Nadhira mengedarkan pandangannya ke sekitar. Ia yakin suaminya berada di sekitar sini. Namun, tak ia temukan pria berkulit putih itu.
"Nyariin apa sih?" Hasan ikut mengedarkan pandangannya ke sekitar.
"Aa ... Enggak, Enggak nyariin apa-apa kok," sahut Nadhira. Memasukkan ponselnya ke dalam tas.
"Hasan, sorry ... Kamu nggak papa aku tinggal lagi? Soalnya di kantor ada urusan, harus segera di selesaikan," tambah Nadhira.
"Boss kamu kayaknya bawel banget ya," seloroh Hasan.
"Ya ... Begitulah, tapi dia baik kok sebenarnya," bela Nadhira.
"Aku juga udah beres kok, mau aku antar sampai lobi?" tawar Hasan.
"Nggak, nggak usah nggak usah. Aku bisa sendiri kok, kamu muter-muter aja dulu," tolak Nadhira. Nggak mau kalau nanti Syam ngomel sepanjang hari padanya.
Nadhira berjalan ke arah gedung tinggi, tempat ruangannya berada.

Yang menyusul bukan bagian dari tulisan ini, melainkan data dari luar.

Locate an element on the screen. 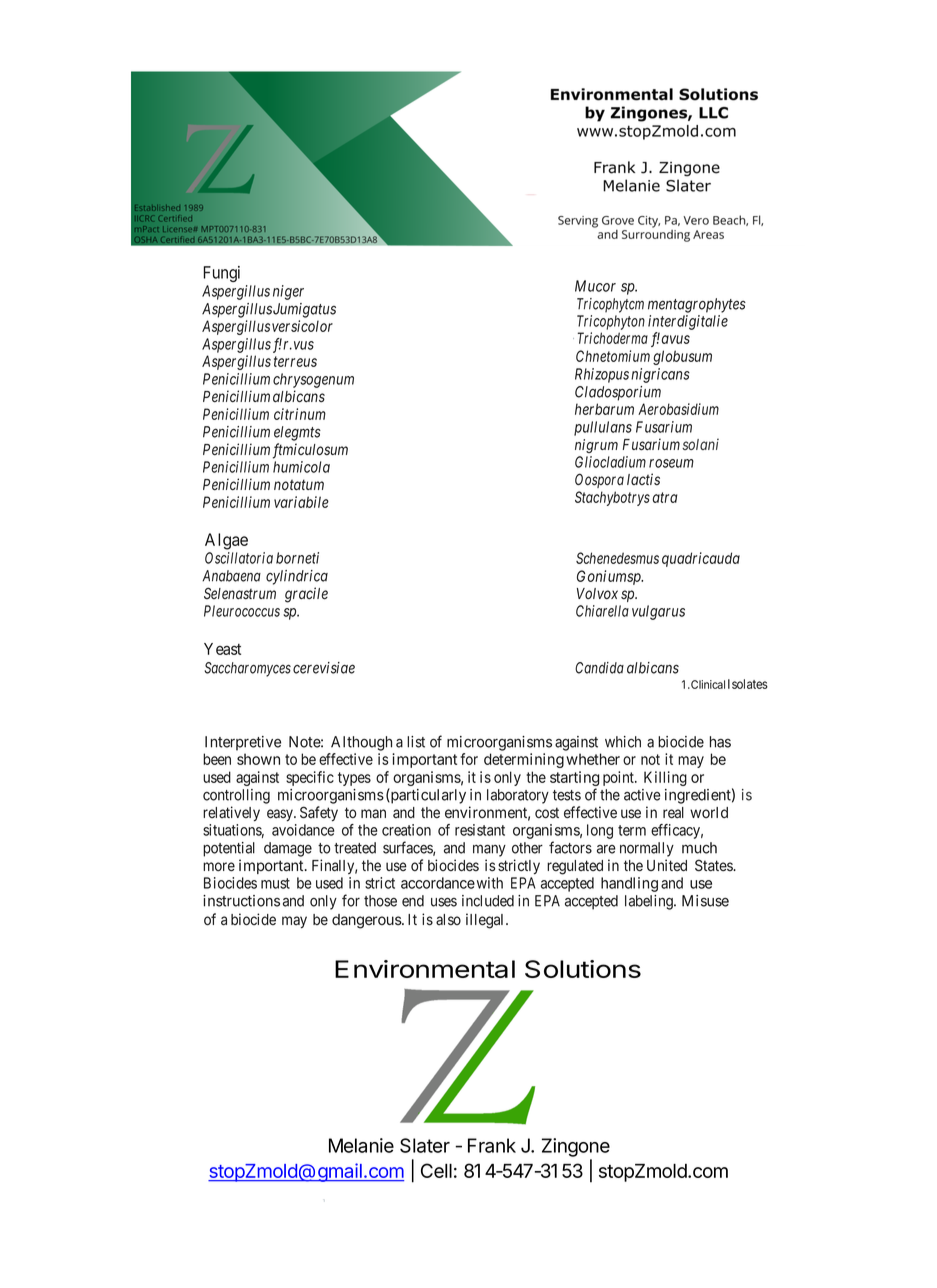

Sementara itu, Syam yang sudah melihat istrinya menjauh dari Hasan. Segera bersembunyi ke tempat lain, agar tak terlihat oleh Syam.
Beberapa waktu yang lalu, Syam baru saja sampai di kantor. Masuk ruangan dan tidak menemukan Nadhira di meja kerjanya.
"Bu Dhira kemana, Mel?" tanya Syam pada Amel– asisten pribadinya.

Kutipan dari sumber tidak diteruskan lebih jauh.